1.1.0 • Public • Published

CSVReader

const { CSVReader } = require('./dist')

const reader = new CSVReader({
    head: [
        {
            name: 'id',
            parse: Number,
            index: 0,
        },
        'hash',
        'type',
        'prefix',
        {
            name: 'datetime',
            parse(s) {
                return new Date(s)
            }
        },
    ],
    /** Give then progress of scaning file */
    // callback: (progress) => {
    //     console.log(`percent ${Math.floor(progress * 1e6) / 1e4}%`)
    // },
    /** Filter the rows you want */
    // filter: (row) => {
    //     return row.datetime.getSeconds() === 31
    // },
})

reader.parse(file).then(res => {
    console.log(res)
})

parse

Conver then CSV data to a key-value object by the options config.

TReaderOptions.head

type TReaderOptions = {
  //...
  head: (string | { [k in keyof THead]?: THead[k] })[]
  //...
}

It's a array of string or a optional THead.

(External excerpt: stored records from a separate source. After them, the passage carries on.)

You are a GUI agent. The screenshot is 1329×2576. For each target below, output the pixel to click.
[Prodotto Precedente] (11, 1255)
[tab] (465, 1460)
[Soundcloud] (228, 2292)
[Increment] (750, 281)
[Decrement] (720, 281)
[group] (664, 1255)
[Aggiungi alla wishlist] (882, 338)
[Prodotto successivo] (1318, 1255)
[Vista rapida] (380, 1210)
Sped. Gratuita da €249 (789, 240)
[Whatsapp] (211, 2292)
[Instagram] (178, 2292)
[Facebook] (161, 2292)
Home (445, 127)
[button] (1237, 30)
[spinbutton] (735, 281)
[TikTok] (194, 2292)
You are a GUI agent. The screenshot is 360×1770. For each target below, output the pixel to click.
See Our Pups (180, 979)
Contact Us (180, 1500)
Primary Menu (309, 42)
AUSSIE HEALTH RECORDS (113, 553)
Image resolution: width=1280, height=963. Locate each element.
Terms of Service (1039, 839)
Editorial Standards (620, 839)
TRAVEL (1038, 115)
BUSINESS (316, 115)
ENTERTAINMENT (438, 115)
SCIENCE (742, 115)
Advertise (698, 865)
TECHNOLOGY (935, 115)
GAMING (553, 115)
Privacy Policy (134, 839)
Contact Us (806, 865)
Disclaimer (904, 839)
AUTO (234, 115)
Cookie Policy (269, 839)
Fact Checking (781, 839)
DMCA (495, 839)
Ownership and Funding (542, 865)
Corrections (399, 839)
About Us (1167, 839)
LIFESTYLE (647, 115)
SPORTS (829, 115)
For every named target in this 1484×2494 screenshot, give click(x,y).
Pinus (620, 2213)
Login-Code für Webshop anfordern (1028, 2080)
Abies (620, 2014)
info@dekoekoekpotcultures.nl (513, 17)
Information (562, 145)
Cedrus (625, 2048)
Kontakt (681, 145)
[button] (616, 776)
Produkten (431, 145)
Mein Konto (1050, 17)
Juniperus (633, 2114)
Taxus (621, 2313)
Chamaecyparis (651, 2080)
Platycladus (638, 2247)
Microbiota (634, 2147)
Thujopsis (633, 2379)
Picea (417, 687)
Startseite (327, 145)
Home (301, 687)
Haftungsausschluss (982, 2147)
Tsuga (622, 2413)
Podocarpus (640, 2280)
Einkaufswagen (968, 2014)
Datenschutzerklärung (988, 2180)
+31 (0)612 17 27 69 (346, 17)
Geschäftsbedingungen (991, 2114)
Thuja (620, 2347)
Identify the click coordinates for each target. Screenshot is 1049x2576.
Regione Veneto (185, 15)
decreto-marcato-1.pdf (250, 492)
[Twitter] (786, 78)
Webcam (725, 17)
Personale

If string, it will be the name of the column at index of itself.

If THead, it has defined the column name, column index, and data parser.

type THead = {
    name: string;
    parse(raw: string): any;
    index: number;
}

matrix

It just convert the plain text to a string[][] format. For example, if you what to insert the data into some database table, a array of row values is enough.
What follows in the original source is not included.